Jean Le Gac est un autoportraitiste. Il est un peintre qui a réussi à se représenter sans se regarder dans un miroir, refusant de se voir lui-même à travers la vision des autres. Il peint et cela lui suffit pour se voir lui-même à travers sa peinture. Il invente pour lui-même sa propre image qu'il ne voit pas. Il peint le peintre qu'il touche avec ses mains mais que ses yeux ne voient pas. Il touche avec ses crayons et ses pinceaux le peintre aveugle vers lequel il ne peut pas se retourner. Il tourne autour, il se déplace autour de lui. Il peint pour essayer de se voir lui-même. Peindre lui permet de se déplacer autrement pour tenter de se rejoindre, de se rapprocher de son image invisible.

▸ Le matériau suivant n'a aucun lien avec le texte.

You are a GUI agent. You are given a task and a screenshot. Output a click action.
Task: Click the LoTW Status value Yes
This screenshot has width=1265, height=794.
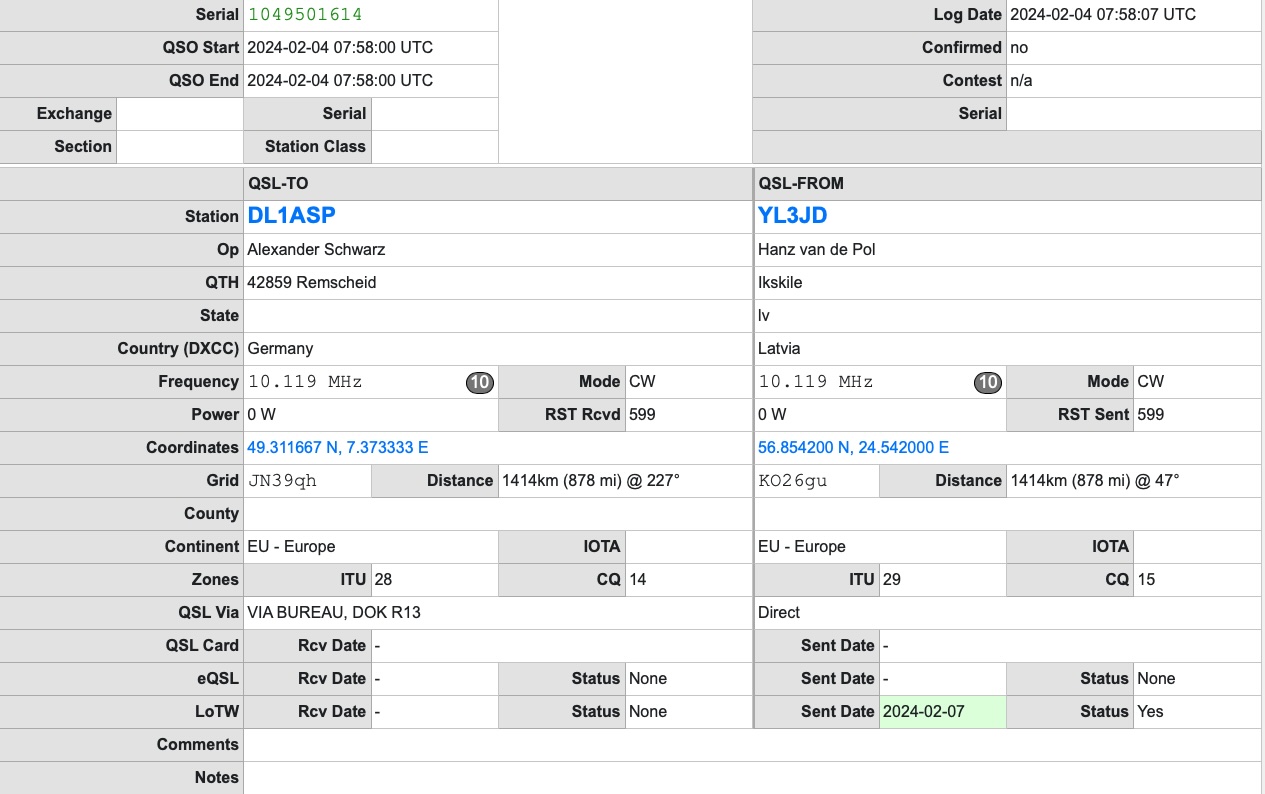coord(1150,711)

Peindre est pour Jean Le Gac comme un mouvement de déplacement qui le mènerait vers lui-même et dont chaque coup de pinceau ou de crayon lui laisserait entrevoir son visage. Il ferme un oeil comme pour regarder à travers une longue vue ou un trou de serrure, et il voit le monde au lieu de se voir lui-même. Il voit que le monde intouchable l'a remplacé devant lui. Il met la main devant son front pour se cacher du soleil qui l'éblouit mais qui ne l'éclaire toujours pas lui-même. Il voudrait voir ce qu'il ne voit pas, il voudrait représenter ce que tous voient de lui mais que lui-même n'a jamais vu, ce que chacun ne voit pas de soi mais que l'autre voit.
Jean Le Gac cherche à nous montrer ce que nous ne voyons pas de nous-mêmes, ce qui nous aveugle et qui nous permet d'être voyants : la nuit qui nous recouvre pour nous découvrir dans le jour, ce qui est le propre de notre existence.